In the first test of a state’s board-diversity requirement, a Los Angeles County Superior Court judge has entered summary judgment in favor of the plaintiff in Crest v. Padilla, who challenged the constitutionality of California’s law requiring California-based public companies to have at least one director on their boards from an “underrepresented community” — defined as “an individual who self-identifies as Black, African American, Hispanic, Latino, Asian, Pacific Islander, Native American, Native Hawaiian, or Alaska Native, or who self-identifies as gay, lesbian, bisexual, or transgender.”
In its April 1, 2022, decision, the court concluded that the law, known as Assembly Bill 979 and codified at California Corporations Code §301.4, violated the equal protection clause in California’s constitution. In particular, the court reasoned that the law utilized race, sexual orientation and gender-based classifications because “it impose[d] a duty on corporations to use such categories in the selection of their board members” and to “have a specific number of directors who are members of certain listed races, or else have certain listed sexual orientations or gender identities.” Use of these classifications required the defendant, California’s Secretary of State, to prove that the law was justified by a compelling state interest and narrowly tailored to accomplish its goal.
While remedying past discrimination in board selection could potentially constitute a compelling state interest, the court concluded that the defendant had “not properly defined a sufficiently specific arena in which discrimination is to be remediated.” Instead, the law applied across all industries in California. The defendant also failed to present sufficient evidence of past discrimination, the court said. While it presented evidence that straight, cis-gender, white males are overrepresented on public company boards relative to the population as a whole, it failed to show a “disparity between the demographic make-up of the qualified talent pool and those who hold positions in the targeted arena.” As for the argument that businesses benefit from having a diverse board, the court concluded that “this sort of generic interest in healthy business [cannot] constitute a compelling state interest.”

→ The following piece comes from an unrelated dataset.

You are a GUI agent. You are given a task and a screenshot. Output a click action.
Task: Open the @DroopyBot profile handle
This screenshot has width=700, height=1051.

This court also concluded that, even if the defendant had shown that remediating past discrimination in board selection was a compelling state interest, the California legislature had failed to narrowly tailor the law to that goal. For example, instead of mandating appointment of directors from underrepresented communities, the legislature could have required companies to disclose the racial, sexual orientation and gender identity make-up of their boards, or change the assertedly “subjective, secretive, and insular” process by which they select directors. Because the legislature did not consider these less restrictive means, the court concluded that the law could not survive constitutional scrutiny.
The court’s decision is the first to address the constitutionality of board-level diversity requirements. Legal challenges are also pending against the state’s law requiring every California-based public company to have at least one woman on its board (Senate Bill 826, California Corporations Code §301.4), as well as Nasdaq’s listing rule requiring companies to disclose board-level diversity statistics and, by certain dates, to either have a “diverse” director or explain why they do not. It remains to be seen whether California’s Secretary of State will appeal the ruling or whether other courts will follow its reasoning.
Regardless of the ultimate outcome of the Crest case, the ruling should have little effect on those companies that already have, or were planning to add, members of underrepresented communities to their boards. As the court observed, “corporations are, and have always been, free to act themselves to increase their own diversity.” Nothing in this ruling requires them to change course.